[Rows taken from a collection]
START
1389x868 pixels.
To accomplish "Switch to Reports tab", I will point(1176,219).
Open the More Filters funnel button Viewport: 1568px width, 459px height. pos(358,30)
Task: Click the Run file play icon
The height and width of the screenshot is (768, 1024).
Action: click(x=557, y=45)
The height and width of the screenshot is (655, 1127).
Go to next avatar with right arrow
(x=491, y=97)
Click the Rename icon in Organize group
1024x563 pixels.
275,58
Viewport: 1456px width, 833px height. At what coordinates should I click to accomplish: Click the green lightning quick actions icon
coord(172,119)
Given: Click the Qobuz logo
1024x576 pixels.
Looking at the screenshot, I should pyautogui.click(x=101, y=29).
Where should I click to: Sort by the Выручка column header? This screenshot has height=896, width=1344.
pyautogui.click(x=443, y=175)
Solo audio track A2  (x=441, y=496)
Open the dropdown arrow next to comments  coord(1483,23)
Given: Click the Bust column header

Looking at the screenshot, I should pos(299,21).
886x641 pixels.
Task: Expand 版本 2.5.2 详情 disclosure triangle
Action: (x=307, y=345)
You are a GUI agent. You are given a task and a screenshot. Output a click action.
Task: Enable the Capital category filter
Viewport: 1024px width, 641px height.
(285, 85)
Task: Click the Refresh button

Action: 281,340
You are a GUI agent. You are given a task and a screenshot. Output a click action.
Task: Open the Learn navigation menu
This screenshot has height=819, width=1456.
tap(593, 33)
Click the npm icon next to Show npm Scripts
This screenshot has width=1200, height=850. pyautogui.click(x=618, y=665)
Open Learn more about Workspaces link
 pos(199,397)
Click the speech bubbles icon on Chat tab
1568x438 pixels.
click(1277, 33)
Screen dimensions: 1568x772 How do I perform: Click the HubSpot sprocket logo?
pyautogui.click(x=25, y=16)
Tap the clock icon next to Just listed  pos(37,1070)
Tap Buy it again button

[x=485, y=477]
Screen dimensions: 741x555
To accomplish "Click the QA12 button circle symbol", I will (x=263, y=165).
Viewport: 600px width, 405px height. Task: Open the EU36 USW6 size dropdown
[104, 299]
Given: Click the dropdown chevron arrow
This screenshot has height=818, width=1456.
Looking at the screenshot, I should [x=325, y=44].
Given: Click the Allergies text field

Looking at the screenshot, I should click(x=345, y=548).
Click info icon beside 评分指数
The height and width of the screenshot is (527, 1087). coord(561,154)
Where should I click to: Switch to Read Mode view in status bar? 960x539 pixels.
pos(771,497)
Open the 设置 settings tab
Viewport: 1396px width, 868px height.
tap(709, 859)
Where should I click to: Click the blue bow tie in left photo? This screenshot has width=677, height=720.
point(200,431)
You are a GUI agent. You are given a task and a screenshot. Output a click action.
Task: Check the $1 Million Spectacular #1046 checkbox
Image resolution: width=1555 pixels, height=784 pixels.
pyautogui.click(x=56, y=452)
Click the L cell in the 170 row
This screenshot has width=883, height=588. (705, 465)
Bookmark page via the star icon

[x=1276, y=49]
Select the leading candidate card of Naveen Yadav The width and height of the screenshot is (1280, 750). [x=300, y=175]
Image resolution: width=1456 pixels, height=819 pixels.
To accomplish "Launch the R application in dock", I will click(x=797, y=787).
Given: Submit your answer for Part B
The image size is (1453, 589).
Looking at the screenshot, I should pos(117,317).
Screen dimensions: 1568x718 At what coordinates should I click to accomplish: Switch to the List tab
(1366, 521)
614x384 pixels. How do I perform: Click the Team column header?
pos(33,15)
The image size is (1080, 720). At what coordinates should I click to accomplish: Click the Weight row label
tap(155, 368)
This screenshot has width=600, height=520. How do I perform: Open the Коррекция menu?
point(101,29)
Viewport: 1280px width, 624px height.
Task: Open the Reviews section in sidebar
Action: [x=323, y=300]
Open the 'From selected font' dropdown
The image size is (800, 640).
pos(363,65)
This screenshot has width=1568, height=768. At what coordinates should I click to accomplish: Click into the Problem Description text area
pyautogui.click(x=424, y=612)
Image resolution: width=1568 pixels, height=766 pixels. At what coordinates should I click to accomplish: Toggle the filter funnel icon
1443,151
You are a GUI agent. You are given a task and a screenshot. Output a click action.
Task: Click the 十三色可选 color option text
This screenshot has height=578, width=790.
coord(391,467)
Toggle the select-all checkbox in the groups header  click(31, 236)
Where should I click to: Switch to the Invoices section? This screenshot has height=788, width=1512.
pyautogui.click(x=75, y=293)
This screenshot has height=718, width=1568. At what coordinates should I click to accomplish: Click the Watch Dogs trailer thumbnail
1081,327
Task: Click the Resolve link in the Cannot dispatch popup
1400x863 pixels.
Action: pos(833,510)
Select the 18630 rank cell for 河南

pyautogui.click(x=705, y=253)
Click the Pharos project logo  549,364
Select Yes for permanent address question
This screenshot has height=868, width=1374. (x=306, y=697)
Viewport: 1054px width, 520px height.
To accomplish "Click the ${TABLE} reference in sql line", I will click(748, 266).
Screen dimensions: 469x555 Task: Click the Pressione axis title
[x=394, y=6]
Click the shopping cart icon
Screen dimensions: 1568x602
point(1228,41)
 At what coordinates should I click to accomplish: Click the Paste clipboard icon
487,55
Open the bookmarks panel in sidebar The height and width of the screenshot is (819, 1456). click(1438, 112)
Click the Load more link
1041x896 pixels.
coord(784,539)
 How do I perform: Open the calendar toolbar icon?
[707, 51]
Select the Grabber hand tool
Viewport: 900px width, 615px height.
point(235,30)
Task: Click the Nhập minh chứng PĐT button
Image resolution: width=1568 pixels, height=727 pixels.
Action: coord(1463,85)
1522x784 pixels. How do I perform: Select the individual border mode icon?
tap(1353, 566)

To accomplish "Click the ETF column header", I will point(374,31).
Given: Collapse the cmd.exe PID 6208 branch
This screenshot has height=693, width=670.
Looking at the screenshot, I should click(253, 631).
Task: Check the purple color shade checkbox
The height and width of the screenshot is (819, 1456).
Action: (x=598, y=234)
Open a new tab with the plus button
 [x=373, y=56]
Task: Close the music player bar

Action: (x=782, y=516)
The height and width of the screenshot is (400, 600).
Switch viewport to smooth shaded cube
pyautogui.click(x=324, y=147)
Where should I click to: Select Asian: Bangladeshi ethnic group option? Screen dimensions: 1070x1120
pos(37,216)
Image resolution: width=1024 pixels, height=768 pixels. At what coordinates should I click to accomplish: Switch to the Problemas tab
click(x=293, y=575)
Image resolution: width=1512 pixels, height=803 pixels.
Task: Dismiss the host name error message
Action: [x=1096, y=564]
END
INSTRUCTION: Please update the rows above by replacing "Screen dimensions" with "Screen size" in every row, leaving everything else unchanged.

FULL RESPONSE:
1389x868 pixels.
To accomplish "Switch to Reports tab", I will point(1176,219).
Open the More Filters funnel button Viewport: 1568px width, 459px height. pos(358,30)
Task: Click the Run file play icon
The height and width of the screenshot is (768, 1024).
Action: click(x=557, y=45)
The height and width of the screenshot is (655, 1127).
Go to next avatar with right arrow
(x=491, y=97)
Click the Rename icon in Organize group
1024x563 pixels.
275,58
Viewport: 1456px width, 833px height. At what coordinates should I click to accomplish: Click the green lightning quick actions icon
coord(172,119)
Given: Click the Qobuz logo
1024x576 pixels.
Looking at the screenshot, I should pyautogui.click(x=101, y=29).
Where should I click to: Sort by the Выручка column header? This screenshot has height=896, width=1344.
pyautogui.click(x=443, y=175)
Solo audio track A2  (x=441, y=496)
Open the dropdown arrow next to comments  coord(1483,23)
Given: Click the Bust column header

Looking at the screenshot, I should pos(299,21).
886x641 pixels.
Task: Expand 版本 2.5.2 详情 disclosure triangle
Action: (x=307, y=345)
You are a GUI agent. You are given a task and a screenshot. Output a click action.
Task: Enable the Capital category filter
Viewport: 1024px width, 641px height.
(285, 85)
Task: Click the Refresh button

Action: 281,340
You are a GUI agent. You are given a task and a screenshot. Output a click action.
Task: Open the Learn navigation menu
This screenshot has height=819, width=1456.
tap(593, 33)
Click the npm icon next to Show npm Scripts
This screenshot has width=1200, height=850. pyautogui.click(x=618, y=665)
Open Learn more about Workspaces link
 pos(199,397)
Click the speech bubbles icon on Chat tab
1568x438 pixels.
click(1277, 33)
Screen size: 1568x772 How do I perform: Click the HubSpot sprocket logo?
pyautogui.click(x=25, y=16)
Tap the clock icon next to Just listed  pos(37,1070)
Tap Buy it again button

[x=485, y=477]
Screen size: 741x555
To accomplish "Click the QA12 button circle symbol", I will (x=263, y=165).
Viewport: 600px width, 405px height. Task: Open the EU36 USW6 size dropdown
[104, 299]
Given: Click the dropdown chevron arrow
This screenshot has height=818, width=1456.
Looking at the screenshot, I should [x=325, y=44].
Given: Click the Allergies text field

Looking at the screenshot, I should click(x=345, y=548).
Click info icon beside 评分指数
The height and width of the screenshot is (527, 1087). coord(561,154)
Where should I click to: Switch to Read Mode view in status bar? 960x539 pixels.
pos(771,497)
Open the 设置 settings tab
Viewport: 1396px width, 868px height.
tap(709, 859)
Where should I click to: Click the blue bow tie in left photo? This screenshot has width=677, height=720.
point(200,431)
You are a GUI agent. You are given a task and a screenshot. Output a click action.
Task: Check the $1 Million Spectacular #1046 checkbox
Image resolution: width=1555 pixels, height=784 pixels.
pyautogui.click(x=56, y=452)
Click the L cell in the 170 row
This screenshot has width=883, height=588. (705, 465)
Bookmark page via the star icon

[x=1276, y=49]
Select the leading candidate card of Naveen Yadav The width and height of the screenshot is (1280, 750). [x=300, y=175]
Image resolution: width=1456 pixels, height=819 pixels.
To accomplish "Launch the R application in dock", I will click(x=797, y=787).
Given: Submit your answer for Part B
The image size is (1453, 589).
Looking at the screenshot, I should pos(117,317).
Screen size: 1568x718 At what coordinates should I click to accomplish: Switch to the List tab
(1366, 521)
614x384 pixels. How do I perform: Click the Team column header?
pos(33,15)
The image size is (1080, 720). At what coordinates should I click to accomplish: Click the Weight row label
tap(155, 368)
This screenshot has width=600, height=520. How do I perform: Open the Коррекция menu?
point(101,29)
Viewport: 1280px width, 624px height.
Task: Open the Reviews section in sidebar
Action: [x=323, y=300]
Open the 'From selected font' dropdown
The image size is (800, 640).
pos(363,65)
This screenshot has width=1568, height=768. At what coordinates should I click to accomplish: Click into the Problem Description text area
pyautogui.click(x=424, y=612)
Image resolution: width=1568 pixels, height=766 pixels. At what coordinates should I click to accomplish: Toggle the filter funnel icon
1443,151
You are a GUI agent. You are given a task and a screenshot. Output a click action.
Task: Click the 十三色可选 color option text
This screenshot has height=578, width=790.
coord(391,467)
Toggle the select-all checkbox in the groups header  click(31, 236)
Where should I click to: Switch to the Invoices section? This screenshot has height=788, width=1512.
pyautogui.click(x=75, y=293)
This screenshot has height=718, width=1568. At what coordinates should I click to accomplish: Click the Watch Dogs trailer thumbnail
1081,327
Task: Click the Resolve link in the Cannot dispatch popup
1400x863 pixels.
Action: pos(833,510)
Select the 18630 rank cell for 河南

pyautogui.click(x=705, y=253)
Click the Pharos project logo  549,364
Select Yes for permanent address question
This screenshot has height=868, width=1374. (x=306, y=697)
Viewport: 1054px width, 520px height.
To accomplish "Click the ${TABLE} reference in sql line", I will click(748, 266).
Screen size: 469x555 Task: Click the Pressione axis title
[x=394, y=6]
Click the shopping cart icon
Screen size: 1568x602
point(1228,41)
 At what coordinates should I click to accomplish: Click the Paste clipboard icon
487,55
Open the bookmarks panel in sidebar The height and width of the screenshot is (819, 1456). click(1438, 112)
Click the Load more link
1041x896 pixels.
coord(784,539)
 How do I perform: Open the calendar toolbar icon?
[707, 51]
Select the Grabber hand tool
Viewport: 900px width, 615px height.
point(235,30)
Task: Click the Nhập minh chứng PĐT button
Image resolution: width=1568 pixels, height=727 pixels.
Action: coord(1463,85)
1522x784 pixels. How do I perform: Select the individual border mode icon?
tap(1353, 566)

To accomplish "Click the ETF column header", I will point(374,31).
Given: Collapse the cmd.exe PID 6208 branch
This screenshot has height=693, width=670.
Looking at the screenshot, I should click(253, 631).
Task: Check the purple color shade checkbox
The height and width of the screenshot is (819, 1456).
Action: (x=598, y=234)
Open a new tab with the plus button
 [x=373, y=56]
Task: Close the music player bar

Action: (x=782, y=516)
The height and width of the screenshot is (400, 600).
Switch viewport to smooth shaded cube
pyautogui.click(x=324, y=147)
Where should I click to: Select Asian: Bangladeshi ethnic group option? Screen size: 1070x1120
pos(37,216)
Image resolution: width=1024 pixels, height=768 pixels. At what coordinates should I click to accomplish: Switch to the Problemas tab
click(x=293, y=575)
Image resolution: width=1512 pixels, height=803 pixels.
Task: Dismiss the host name error message
Action: [x=1096, y=564]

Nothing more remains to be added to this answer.